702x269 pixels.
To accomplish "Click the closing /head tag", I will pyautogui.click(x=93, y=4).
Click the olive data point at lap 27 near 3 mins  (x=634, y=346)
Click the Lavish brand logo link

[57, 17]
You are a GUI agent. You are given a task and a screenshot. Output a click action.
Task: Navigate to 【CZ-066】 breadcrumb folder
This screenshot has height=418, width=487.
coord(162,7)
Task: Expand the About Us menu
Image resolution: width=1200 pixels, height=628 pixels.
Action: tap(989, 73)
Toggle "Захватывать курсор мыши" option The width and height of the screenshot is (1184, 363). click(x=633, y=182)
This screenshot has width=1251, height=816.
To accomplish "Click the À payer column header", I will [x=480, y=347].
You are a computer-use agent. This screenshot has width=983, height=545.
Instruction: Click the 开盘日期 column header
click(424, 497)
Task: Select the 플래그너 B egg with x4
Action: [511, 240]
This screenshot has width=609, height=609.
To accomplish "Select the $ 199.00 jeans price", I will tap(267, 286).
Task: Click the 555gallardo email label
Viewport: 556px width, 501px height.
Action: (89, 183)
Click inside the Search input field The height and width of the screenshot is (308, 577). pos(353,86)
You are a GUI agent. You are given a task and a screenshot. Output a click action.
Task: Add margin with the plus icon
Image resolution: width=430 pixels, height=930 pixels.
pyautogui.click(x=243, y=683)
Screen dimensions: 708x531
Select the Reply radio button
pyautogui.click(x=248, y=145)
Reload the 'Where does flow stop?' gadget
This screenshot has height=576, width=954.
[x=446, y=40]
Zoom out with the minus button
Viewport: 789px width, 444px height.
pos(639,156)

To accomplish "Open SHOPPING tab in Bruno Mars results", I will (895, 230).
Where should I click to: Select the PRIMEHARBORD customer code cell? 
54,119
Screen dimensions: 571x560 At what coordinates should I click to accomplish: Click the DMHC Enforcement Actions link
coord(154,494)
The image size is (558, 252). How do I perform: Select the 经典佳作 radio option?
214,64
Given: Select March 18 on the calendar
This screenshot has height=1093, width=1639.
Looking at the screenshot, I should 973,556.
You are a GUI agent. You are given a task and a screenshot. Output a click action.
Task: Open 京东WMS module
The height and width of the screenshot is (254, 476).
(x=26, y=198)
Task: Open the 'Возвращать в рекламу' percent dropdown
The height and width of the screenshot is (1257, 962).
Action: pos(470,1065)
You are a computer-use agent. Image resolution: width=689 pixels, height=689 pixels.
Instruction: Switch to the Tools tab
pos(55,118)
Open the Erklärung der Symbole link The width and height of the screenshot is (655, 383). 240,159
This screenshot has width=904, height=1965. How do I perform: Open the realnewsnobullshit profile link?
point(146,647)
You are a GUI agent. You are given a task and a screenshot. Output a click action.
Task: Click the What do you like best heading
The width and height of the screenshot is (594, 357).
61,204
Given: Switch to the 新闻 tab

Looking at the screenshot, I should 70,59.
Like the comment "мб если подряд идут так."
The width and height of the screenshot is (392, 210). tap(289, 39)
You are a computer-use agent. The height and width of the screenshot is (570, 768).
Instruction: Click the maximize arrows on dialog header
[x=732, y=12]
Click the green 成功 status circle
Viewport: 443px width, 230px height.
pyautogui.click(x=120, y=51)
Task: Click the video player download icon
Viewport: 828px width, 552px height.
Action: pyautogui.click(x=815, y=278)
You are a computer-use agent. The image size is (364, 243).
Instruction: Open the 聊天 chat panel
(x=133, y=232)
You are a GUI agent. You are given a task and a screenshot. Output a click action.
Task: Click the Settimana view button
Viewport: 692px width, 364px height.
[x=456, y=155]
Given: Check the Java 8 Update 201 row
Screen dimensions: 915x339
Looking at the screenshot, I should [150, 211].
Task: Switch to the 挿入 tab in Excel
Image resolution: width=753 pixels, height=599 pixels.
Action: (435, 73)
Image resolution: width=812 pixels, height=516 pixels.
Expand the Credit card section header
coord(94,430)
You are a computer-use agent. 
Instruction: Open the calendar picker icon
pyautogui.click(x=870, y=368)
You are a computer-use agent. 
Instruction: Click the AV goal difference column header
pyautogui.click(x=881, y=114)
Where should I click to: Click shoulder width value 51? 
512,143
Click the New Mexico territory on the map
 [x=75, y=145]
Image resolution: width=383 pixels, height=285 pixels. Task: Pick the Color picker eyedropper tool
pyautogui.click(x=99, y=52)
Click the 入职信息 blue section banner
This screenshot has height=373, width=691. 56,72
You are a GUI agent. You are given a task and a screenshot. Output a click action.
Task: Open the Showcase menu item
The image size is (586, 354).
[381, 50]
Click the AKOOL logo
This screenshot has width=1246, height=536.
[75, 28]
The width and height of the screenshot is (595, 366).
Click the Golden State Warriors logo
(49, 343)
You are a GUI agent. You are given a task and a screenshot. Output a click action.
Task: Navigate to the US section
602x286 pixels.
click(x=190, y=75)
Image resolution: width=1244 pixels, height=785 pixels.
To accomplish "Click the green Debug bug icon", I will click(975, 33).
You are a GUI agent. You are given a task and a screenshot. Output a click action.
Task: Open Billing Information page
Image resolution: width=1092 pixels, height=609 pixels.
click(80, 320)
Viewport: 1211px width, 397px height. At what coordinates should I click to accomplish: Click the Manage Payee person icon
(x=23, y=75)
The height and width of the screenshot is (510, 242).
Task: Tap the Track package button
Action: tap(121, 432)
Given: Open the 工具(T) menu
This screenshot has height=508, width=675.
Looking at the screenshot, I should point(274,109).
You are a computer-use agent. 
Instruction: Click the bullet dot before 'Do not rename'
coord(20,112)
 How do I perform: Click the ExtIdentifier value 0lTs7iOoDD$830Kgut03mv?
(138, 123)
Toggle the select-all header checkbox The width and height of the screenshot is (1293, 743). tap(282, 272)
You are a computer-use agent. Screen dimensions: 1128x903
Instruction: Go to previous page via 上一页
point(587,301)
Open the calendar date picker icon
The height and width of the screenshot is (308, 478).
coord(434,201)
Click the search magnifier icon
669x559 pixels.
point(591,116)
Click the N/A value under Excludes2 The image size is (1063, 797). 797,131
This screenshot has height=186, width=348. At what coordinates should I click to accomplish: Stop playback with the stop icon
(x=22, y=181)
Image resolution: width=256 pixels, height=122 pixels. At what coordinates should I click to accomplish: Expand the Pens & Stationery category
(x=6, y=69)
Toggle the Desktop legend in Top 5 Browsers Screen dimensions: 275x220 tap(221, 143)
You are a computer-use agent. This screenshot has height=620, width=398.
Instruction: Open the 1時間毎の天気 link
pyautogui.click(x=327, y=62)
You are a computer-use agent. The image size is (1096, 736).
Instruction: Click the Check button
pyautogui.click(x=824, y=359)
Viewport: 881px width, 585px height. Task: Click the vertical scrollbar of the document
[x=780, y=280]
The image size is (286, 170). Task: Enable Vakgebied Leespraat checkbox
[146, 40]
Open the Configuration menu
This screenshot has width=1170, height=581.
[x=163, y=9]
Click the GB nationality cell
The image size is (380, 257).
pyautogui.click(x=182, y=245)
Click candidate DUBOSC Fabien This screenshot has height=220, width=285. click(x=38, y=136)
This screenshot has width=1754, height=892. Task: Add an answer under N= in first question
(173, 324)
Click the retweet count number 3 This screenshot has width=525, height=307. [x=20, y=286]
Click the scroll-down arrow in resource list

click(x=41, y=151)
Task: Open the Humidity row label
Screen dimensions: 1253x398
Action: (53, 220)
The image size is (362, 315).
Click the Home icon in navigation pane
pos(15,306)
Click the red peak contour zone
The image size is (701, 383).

> _Assignment_
Please transcribe only the lines in the records above running from the line that has "Instruction: Click the maximize" through the line that has "Task: Open the Showcase menu item", both included, exactly as they appear.

> _Response_
Instruction: Click the maximize arrows on dialog header
[x=732, y=12]
Click the green 成功 status circle
Viewport: 443px width, 230px height.
pyautogui.click(x=120, y=51)
Task: Click the video player download icon
Viewport: 828px width, 552px height.
Action: pyautogui.click(x=815, y=278)
You are a computer-use agent. The image size is (364, 243).
Instruction: Open the 聊天 chat panel
(x=133, y=232)
You are a GUI agent. You are given a task and a screenshot. Output a click action.
Task: Click the Settimana view button
Viewport: 692px width, 364px height.
[x=456, y=155]
Given: Check the Java 8 Update 201 row
Screen dimensions: 915x339
Looking at the screenshot, I should [150, 211].
Task: Switch to the 挿入 tab in Excel
Image resolution: width=753 pixels, height=599 pixels.
Action: (435, 73)
Image resolution: width=812 pixels, height=516 pixels.
Expand the Credit card section header
coord(94,430)
You are a computer-use agent. 
Instruction: Open the calendar picker icon
pyautogui.click(x=870, y=368)
You are a computer-use agent. 
Instruction: Click the AV goal difference column header
pyautogui.click(x=881, y=114)
Where should I click to: Click shoulder width value 51? 
512,143
Click the New Mexico territory on the map
 [x=75, y=145]
Image resolution: width=383 pixels, height=285 pixels. Task: Pick the Color picker eyedropper tool
pyautogui.click(x=99, y=52)
Click the 入职信息 blue section banner
This screenshot has height=373, width=691. 56,72
You are a GUI agent. You are given a task and a screenshot. Output a click action.
Task: Open the Showcase menu item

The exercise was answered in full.